_WHAT IS REQUIRED_. Reproduce the lines below exactly, from the one containing "This screenshot has width=800, height=520." through the one containing "the ES Builder", both included. Leave out any pictures.

_DATA SUPPLIED_.
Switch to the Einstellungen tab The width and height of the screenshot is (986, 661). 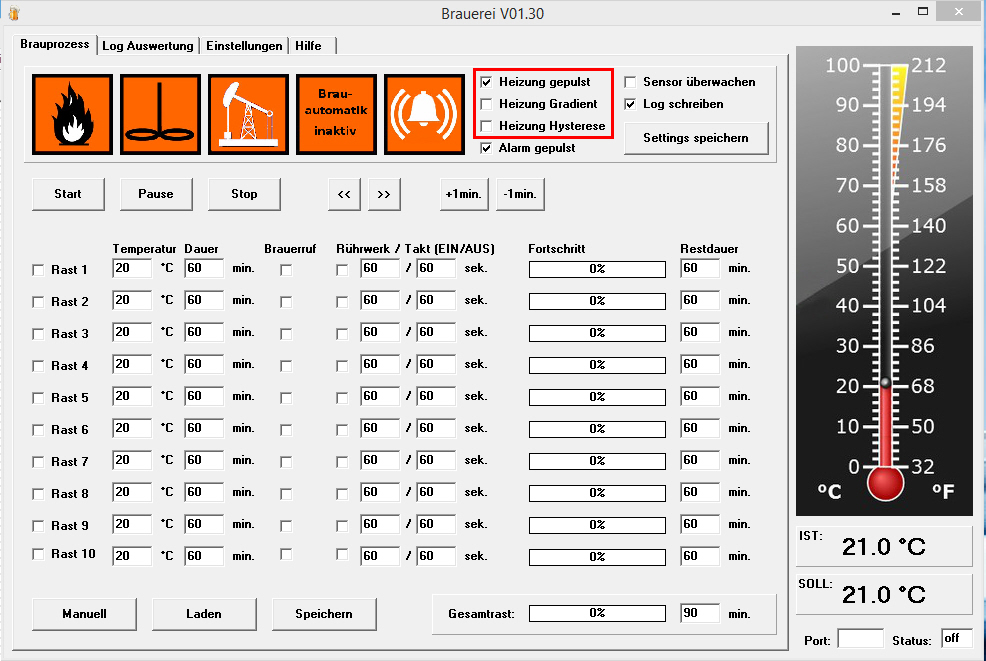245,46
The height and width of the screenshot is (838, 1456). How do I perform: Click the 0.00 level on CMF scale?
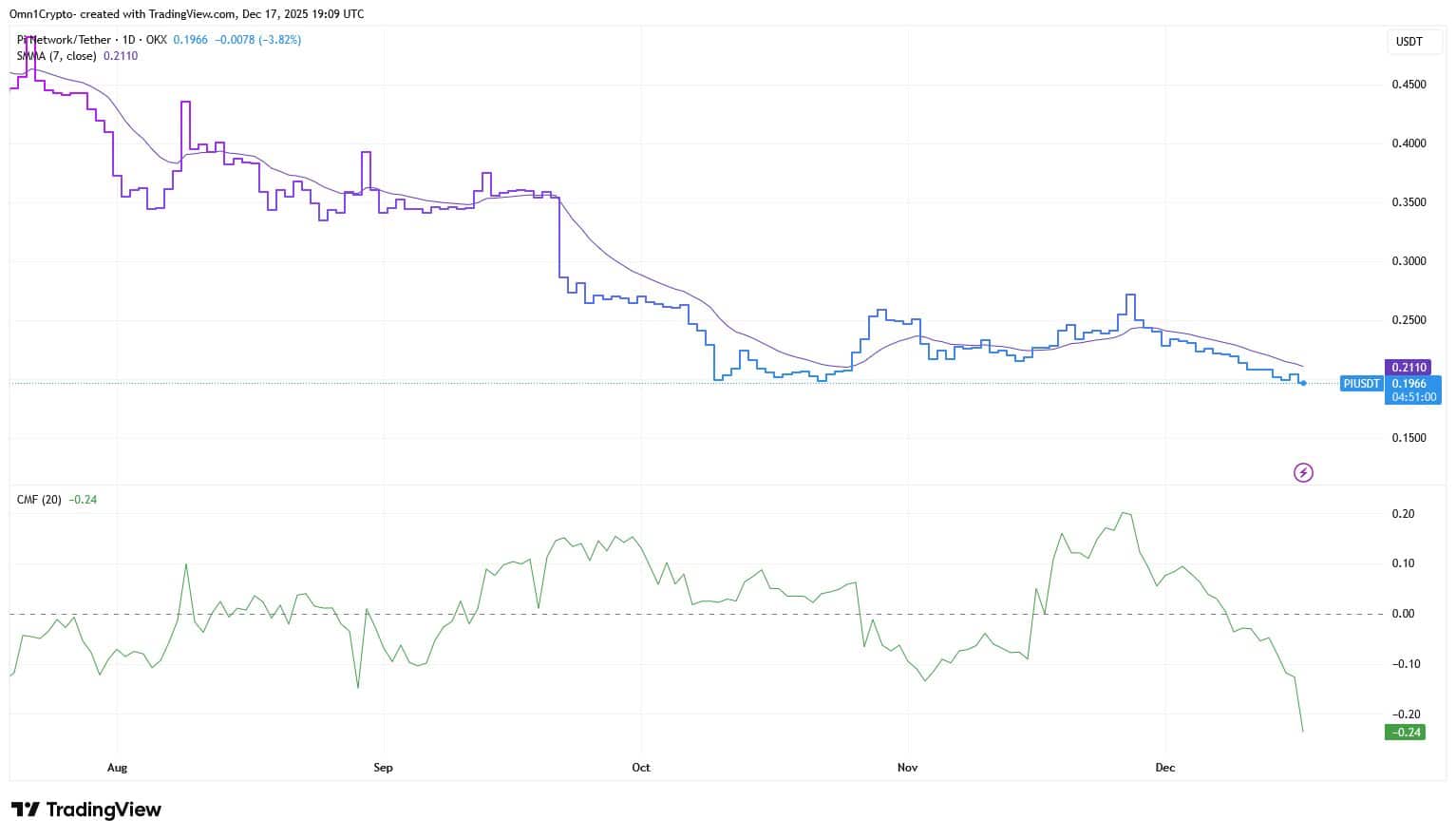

---

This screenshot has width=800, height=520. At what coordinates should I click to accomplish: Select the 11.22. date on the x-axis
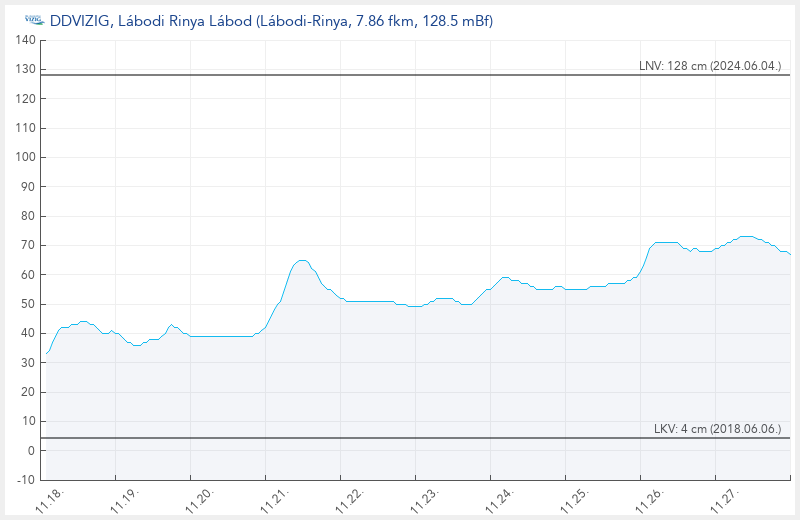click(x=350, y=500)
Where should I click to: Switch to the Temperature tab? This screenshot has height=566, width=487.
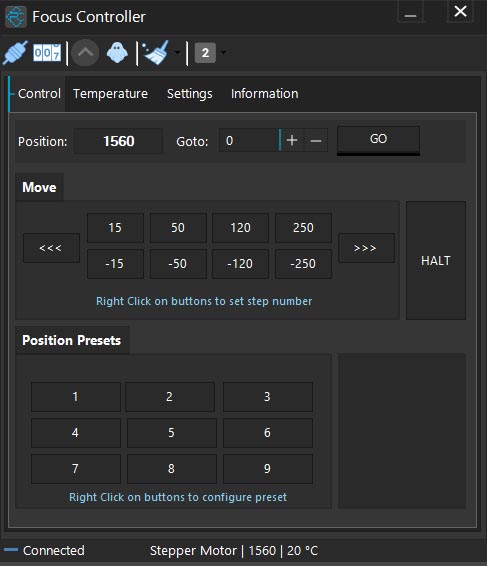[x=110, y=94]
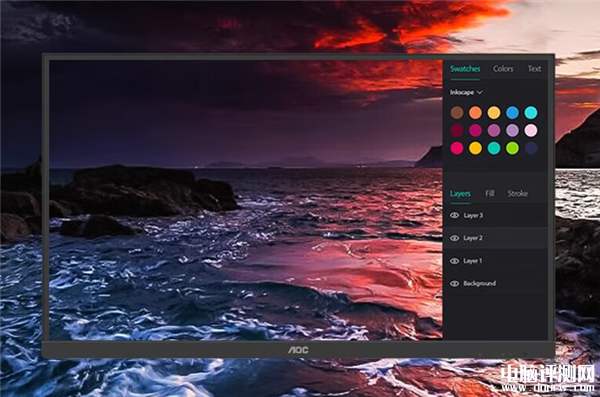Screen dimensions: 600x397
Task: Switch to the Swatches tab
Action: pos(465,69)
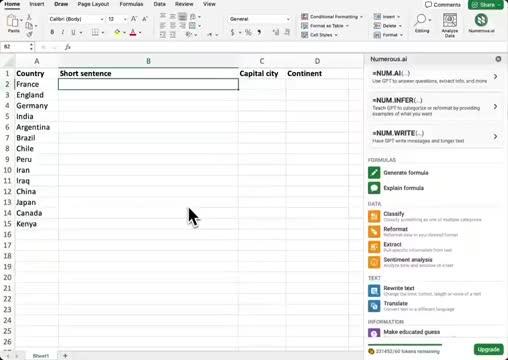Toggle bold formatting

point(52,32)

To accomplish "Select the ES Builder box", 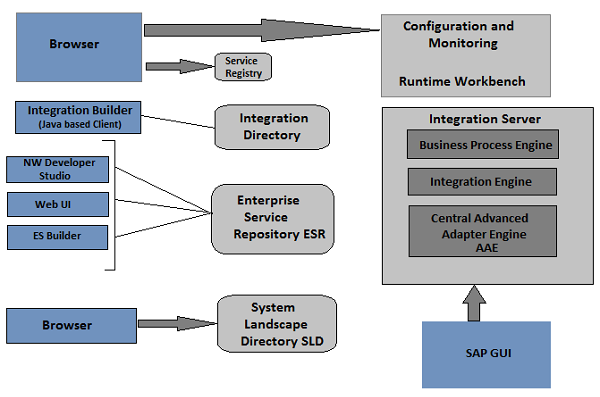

_TASK OUTPUT_.
This screenshot has width=800, height=520. At what coordinates should I click to accomplish: Select the 11.22. date on the x-axis
click(x=350, y=500)
Where should I click to: Switch to the Temperature tab? This screenshot has height=566, width=487.
[x=110, y=94]
Screen dimensions: 600x397
Task: Switch to the Swatches tab
Action: pos(465,69)
Toggle bold formatting

point(52,32)

To accomplish "Select the ES Builder box", 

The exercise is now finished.